Sunday, May 20, 2007
Sunday Smith #2: .38 Safety Hammerless 4th Model, 1899
In 1887, S&W introduced its "Safety Hammerless" or "New Departure" models. Legend (surely apocryphal) has it that Mr. Wesson was disturbed by the tale of a child accidentally shooting himself with a small-frame S&W wheelgun, leading to the invention of a small-frame pocket revolver that couldn't be cocked, had a horrendously heavy double action trigger pull, and required that a grip safety on the backstrap be depressed in order for the trigger to be pulled in the first place.
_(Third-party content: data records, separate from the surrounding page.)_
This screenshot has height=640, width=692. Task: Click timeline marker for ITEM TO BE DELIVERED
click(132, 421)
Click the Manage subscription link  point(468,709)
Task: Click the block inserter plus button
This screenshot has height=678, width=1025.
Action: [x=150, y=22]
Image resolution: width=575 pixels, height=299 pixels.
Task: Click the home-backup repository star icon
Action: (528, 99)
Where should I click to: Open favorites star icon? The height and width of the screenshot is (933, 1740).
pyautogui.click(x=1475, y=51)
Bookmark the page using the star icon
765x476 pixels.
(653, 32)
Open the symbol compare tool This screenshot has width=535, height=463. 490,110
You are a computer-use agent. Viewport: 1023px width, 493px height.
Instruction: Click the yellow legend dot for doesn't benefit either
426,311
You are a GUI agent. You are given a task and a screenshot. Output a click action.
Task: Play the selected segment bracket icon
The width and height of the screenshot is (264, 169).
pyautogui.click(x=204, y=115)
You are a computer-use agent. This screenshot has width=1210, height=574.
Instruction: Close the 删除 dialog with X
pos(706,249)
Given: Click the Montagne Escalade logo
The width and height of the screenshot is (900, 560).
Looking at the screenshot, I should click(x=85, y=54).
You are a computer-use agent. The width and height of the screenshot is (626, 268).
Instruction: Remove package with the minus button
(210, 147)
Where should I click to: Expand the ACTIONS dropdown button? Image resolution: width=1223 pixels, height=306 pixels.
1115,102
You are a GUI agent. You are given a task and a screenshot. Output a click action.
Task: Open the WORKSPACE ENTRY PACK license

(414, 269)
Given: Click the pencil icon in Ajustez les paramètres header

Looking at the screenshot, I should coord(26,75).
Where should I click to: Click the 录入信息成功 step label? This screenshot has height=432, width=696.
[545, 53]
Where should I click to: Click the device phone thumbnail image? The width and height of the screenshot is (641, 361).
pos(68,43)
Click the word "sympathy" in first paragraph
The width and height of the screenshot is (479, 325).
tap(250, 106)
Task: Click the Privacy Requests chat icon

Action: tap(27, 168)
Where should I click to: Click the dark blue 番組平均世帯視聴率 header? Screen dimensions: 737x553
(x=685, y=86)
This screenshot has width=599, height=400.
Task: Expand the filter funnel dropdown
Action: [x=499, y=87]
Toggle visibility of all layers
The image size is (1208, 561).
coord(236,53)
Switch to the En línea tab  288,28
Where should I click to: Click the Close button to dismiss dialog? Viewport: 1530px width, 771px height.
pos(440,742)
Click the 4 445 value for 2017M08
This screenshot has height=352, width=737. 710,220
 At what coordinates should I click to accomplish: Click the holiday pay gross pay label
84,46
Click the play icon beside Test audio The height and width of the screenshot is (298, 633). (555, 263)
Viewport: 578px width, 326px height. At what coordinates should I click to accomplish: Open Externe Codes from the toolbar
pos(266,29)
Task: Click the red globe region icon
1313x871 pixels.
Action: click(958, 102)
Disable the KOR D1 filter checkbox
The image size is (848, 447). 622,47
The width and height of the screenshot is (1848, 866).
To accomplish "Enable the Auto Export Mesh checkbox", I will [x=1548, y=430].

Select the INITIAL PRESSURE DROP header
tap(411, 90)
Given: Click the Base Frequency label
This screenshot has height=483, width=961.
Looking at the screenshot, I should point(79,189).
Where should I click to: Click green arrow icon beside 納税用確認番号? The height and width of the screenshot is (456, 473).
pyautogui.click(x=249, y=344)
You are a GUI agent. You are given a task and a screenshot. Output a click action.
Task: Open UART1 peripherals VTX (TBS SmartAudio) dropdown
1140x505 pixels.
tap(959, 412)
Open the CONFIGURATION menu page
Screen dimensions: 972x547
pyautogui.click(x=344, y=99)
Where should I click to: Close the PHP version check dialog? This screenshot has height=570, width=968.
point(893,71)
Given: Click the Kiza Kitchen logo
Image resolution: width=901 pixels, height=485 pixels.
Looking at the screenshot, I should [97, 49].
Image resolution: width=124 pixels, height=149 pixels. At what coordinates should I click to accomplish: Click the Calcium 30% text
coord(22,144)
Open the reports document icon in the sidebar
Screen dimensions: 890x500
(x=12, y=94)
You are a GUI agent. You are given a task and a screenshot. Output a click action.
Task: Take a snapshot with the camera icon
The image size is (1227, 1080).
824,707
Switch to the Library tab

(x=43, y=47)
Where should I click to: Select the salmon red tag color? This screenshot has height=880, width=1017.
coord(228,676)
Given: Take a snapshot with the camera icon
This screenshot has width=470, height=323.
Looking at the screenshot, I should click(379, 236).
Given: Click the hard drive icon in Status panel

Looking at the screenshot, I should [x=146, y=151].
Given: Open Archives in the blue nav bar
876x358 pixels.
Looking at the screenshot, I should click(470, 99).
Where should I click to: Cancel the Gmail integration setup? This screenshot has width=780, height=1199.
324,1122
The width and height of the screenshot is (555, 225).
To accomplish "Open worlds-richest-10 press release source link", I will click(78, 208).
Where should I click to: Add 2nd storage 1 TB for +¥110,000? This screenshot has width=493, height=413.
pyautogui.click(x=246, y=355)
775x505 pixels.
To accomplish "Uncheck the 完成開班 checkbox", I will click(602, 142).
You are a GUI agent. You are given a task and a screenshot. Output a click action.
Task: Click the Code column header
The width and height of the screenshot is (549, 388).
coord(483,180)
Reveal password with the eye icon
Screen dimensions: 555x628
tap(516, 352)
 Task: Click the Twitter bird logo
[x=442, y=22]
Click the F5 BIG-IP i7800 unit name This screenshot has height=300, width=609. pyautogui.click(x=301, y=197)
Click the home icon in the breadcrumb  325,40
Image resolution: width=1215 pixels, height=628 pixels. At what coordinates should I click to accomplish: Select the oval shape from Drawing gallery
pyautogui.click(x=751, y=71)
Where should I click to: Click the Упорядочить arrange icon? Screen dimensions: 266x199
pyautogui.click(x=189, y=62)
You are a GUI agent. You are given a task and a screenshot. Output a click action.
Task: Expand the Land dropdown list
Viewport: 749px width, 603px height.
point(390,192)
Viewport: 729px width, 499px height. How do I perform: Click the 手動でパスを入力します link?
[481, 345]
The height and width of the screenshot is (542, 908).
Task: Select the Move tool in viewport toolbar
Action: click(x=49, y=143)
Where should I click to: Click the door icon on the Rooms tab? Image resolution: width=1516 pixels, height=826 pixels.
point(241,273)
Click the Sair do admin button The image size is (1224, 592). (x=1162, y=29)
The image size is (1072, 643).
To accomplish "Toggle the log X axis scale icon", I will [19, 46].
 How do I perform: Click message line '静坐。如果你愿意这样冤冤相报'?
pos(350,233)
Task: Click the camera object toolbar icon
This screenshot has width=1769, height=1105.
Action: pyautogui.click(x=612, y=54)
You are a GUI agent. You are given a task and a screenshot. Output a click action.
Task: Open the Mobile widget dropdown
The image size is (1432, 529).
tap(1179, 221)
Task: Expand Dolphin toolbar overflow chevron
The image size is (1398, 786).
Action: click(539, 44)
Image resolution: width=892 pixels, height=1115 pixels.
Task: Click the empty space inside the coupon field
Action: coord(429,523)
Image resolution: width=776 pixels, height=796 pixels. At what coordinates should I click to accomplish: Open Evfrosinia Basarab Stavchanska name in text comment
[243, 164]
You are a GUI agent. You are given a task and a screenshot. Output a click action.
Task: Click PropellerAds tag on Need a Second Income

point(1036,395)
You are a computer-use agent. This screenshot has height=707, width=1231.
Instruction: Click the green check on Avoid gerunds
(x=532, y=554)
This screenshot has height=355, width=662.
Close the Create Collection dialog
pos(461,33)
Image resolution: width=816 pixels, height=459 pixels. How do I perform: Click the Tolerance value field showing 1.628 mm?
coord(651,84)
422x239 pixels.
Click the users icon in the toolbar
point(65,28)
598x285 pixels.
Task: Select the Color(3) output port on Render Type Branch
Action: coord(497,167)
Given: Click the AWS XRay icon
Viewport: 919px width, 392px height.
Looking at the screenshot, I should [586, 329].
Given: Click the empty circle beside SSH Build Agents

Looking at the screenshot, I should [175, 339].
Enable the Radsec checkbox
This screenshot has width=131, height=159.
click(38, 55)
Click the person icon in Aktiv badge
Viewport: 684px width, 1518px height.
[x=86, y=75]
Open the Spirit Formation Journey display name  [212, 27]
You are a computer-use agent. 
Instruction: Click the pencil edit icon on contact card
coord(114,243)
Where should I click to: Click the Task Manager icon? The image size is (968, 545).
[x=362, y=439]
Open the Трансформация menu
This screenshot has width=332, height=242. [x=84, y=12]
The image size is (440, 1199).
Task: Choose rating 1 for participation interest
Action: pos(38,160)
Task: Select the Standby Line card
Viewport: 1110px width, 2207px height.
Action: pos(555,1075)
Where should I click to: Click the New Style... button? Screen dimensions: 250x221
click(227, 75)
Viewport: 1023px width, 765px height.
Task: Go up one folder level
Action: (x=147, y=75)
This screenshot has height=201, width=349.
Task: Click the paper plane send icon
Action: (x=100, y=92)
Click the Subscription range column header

In a move that seems alien to our lawsuit-besotted times, the Safety Hammerless revolvers shipped from the factory with a pin under the stocks that could be used to disable the grip safety. Interestingly, these pistols (known as "Lemonsqueezers" to their aficionados,) with their enclosed hammers and double-action-only triggers, became the pattern for the hammerless "Centennial" S&W revolvers that are the preferred pocket pistols of today's cognoscenti.
The pistol in the above photo is a .38 Safety Hammerless 4th Model, circa 1899. It has been re-nickeled, which can be deduced from a distance by the fact that the trigger is no longer case-colored and the trigger guard is bright rather than black. Despite its age, it still fires .38 S&W cartridges reliably and, if one can hold the hair-fine sights on target through the 15+ pound trigger squeeze, will hit what one is aiming at.